The Company cautions readers not to place undue reliance on any such forward looking statements, which speak only as of the date made, and advises readers that various factors including regional and national economic conditions, substantial changes in the levels of market interest rates, credit and other risks associated with lending and investing activities, and competitive and regulatory factors could affect the Company's financial performance and could cause the Company's actual results for future periods to differ materially from those anticipated or projected. The Company does not undertake, and specifically disclaims any obiligation, to update any forward-looking statements to reflect occurrences or unanticipated events or circumstances after the date of such statements.

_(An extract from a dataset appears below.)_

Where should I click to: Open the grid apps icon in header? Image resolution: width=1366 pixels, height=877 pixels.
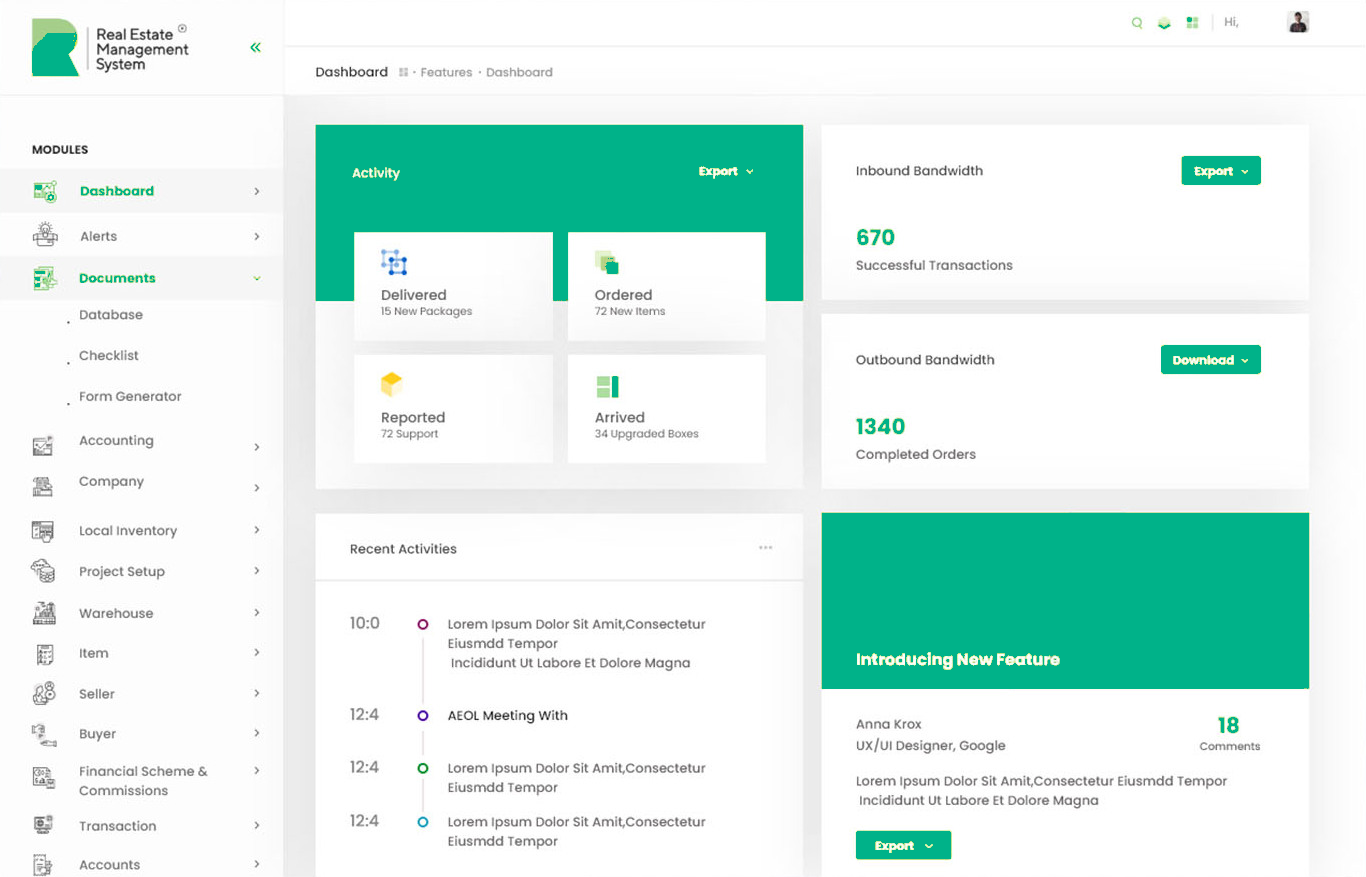pos(1192,23)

The following discussion and analysis of the consolidated financial statements of the Company is presented to provide insight into management's assessment of the financial results. The Company's subsidiaries are The Union Bank Company, The Bank of Leipsic, and Citizens' Bank of Delphos.
The Company provides an array of financial products and services to its customers, including investments and insurance products, deposit products, loan products, credit and debit cards, cash management services, and safe deposit rental facilities. The Company provides services through traditional walk-in offices, automated teller machines, auto drive-in facilities, banking by phone and internet-based banking.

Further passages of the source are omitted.